Traditional thinking in the private placement noteholder community has been the “model form” approach to make-whole amounts created an enforceable liquidated damages claim in the event of voluntary or involuntary acceleration by the note issuer, including upon a bankruptcy filing. That thinking has been tested in the market as a result of a number of recent decisions involving public notes where courts have interpreted the specific indenture language to deny a make-whole claim.
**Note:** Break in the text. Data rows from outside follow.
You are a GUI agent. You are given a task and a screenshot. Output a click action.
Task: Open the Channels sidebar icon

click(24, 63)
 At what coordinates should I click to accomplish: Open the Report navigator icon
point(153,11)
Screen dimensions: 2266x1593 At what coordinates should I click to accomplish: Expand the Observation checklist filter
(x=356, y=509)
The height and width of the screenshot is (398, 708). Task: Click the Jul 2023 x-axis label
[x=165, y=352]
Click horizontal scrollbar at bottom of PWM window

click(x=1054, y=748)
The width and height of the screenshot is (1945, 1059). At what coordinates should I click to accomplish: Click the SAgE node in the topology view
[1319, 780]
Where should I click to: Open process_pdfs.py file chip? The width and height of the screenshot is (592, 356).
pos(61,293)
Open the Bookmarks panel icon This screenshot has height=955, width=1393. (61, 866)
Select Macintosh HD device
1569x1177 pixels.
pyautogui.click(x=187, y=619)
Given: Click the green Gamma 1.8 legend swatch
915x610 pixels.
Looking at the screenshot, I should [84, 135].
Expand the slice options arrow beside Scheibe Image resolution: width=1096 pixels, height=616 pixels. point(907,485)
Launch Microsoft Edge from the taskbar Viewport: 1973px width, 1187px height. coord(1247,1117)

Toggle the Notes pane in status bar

A new decision from the Bankruptcy Court for the Southern District of Texas, however, has added comfort to traditional thinking by upholding a “model form” make-whole amount provision even though, in the Court’s words, the make-whole amount was “enormous.”
In In re Ultra Petroleum Corp., (in a memorandum opinion available here) the Court denied the debtors’ objection to the noteholders’ claims to enforce their private placement note make-whole provisions, even though the make-whole claims arose solely because of the debtor’s chapter 11 filing. The Court also concluded that the noteholders were entitled to postpetition to contractual default interest on the petition date make-whole amount, because it was not paid when due, although this part of the decision focused on the debtor’s solvency and it is not clear whether the same result would occur for an insolvent debtor. The Bankruptcy Court also rejected the debtor’s assertion that, because the chapter 11 plan purported to “unimpair” the noteholders by reinstating their notes, the make-whole amount should be treated as cured (and therefore not payable) because of the reinstatement.
The Ultra Petroleum decision may seem surprising in its result, but it should not be considered surprising given the considerable chapter 11 and New York state law jurisdiction upholding “model form” make-whole provisions, including both the calculation methodology and the enforceability even if the sole triggering event is the issuer’s chapter 11 filing.
However, as we have blogged several times before, “not all make-whole provisions are created equal, and whether a particular make-whole really does ‘make-whole’ rather than ‘make a hole” requires a close contractual reading. See Blog postings here, here and here.
So if you have traditional private placement note make-whole provisions, you can thank the American College of Investment Counsel (ACIC) for its time-tested model forms, the Houston Bankruptcy Court, and some quality lawyering, for ensuring that all remains right in the private placement note world. But if your make-whole (or prepayment) provisions arise under a public indenture, nota bene, that courts continue to find flaws in the provisions, especially if there is not clear language that the make-whole amount is triggered by involuntary acceleration including a bankruptcy filing, not just voluntary acceleration.